[TEXT SHOWN]
>>>>>

ZigBee (ZHA) becoming unstable every 2-3 weeks

Hi,

Firstly I’d like to say thank you to the Nabu Casa team and the Home Assistant community for making such excellent software. Home Assistant has changed my smart home life and I absolutely love it.

I’ve been slowly building up my ZigBee network over the last 6 months and been trying to run my server for longer and longer periods without intervention. I’ve noticed it a couple of times now, but after a couple of weeks I’ll wake up to all my ZigBee devices not working and I have to restart the ZHA integration or Home Assistant to get it to work.

I get a couple of errors - once I got ZIGBEE_DELIVERY_FAILED appear in Home Assistant and another time I got ZHAException: Failed to send request: device did not respond error. I only have the logs for the latter one.

I am wondering if perhaps I have too many routers, as I have quite a small house, and I have about 9 devices that are acting as Zigbee Routers. Before I didn’t have many routers - I didn’t have devices drop out but in the visualisation I had a lot of grey lines so I thought I’d add more devices to help.

<<<<<

[TASKS FOR THIS EXERCISE]
A: Please copy the listing below word for word, starting at its first line and ending at the line that contains "blonde (28, 2142)", with both of those lines included.
B: Carry on the forum post above about the ZigBee network under ZHA failing every two to three weeks, picking up right after its last sentence.

[SOURCE MATERIAL]
>>>>>

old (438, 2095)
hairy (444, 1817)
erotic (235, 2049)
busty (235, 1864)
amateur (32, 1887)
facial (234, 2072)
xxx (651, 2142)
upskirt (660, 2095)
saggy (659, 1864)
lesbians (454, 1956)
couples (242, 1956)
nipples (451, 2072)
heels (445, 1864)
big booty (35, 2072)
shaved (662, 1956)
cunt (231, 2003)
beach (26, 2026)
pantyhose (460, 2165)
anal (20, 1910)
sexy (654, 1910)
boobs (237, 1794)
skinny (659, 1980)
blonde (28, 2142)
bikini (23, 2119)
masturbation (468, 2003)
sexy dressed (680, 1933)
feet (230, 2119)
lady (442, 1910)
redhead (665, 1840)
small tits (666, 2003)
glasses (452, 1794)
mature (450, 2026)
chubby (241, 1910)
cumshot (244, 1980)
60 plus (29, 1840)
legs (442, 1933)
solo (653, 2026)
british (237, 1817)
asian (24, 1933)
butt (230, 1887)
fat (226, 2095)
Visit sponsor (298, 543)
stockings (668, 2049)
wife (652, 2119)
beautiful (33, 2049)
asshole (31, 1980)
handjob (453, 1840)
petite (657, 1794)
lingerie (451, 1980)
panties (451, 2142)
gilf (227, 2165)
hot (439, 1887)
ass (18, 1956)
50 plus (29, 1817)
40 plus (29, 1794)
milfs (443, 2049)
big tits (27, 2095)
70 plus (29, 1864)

<<<<<

[RESULTS BY TASK]
A:
old (438, 2095)
hairy (444, 1817)
erotic (235, 2049)
busty (235, 1864)
amateur (32, 1887)
facial (234, 2072)
xxx (651, 2142)
upskirt (660, 2095)
saggy (659, 1864)
lesbians (454, 1956)
couples (242, 1956)
nipples (451, 2072)
heels (445, 1864)
big booty (35, 2072)
shaved (662, 1956)
cunt (231, 2003)
beach (26, 2026)
pantyhose (460, 2165)
anal (20, 1910)
sexy (654, 1910)
boobs (237, 1794)
skinny (659, 1980)
blonde (28, 2142)

B:
Perhaps I just need to trigger a network heal? I’ve never manually done this - I’ve just added more and more devices over time. It doesn’t look very optimized for example my kitchen light is connecting to my lamp in my bedroom - it really should connect to the washing machine or repeater plug which is much closer.

This is what my network looks like. I have the Coordinator at the very front of the house where my internet comes in and my server is, and I have to essentially try and work my way to the back of the house with routers.

Logs

Logger: zigpy.zcl
Source: runner.py:154
First occurred: 11 March 2025 at 05:00:05 (2 occurrences)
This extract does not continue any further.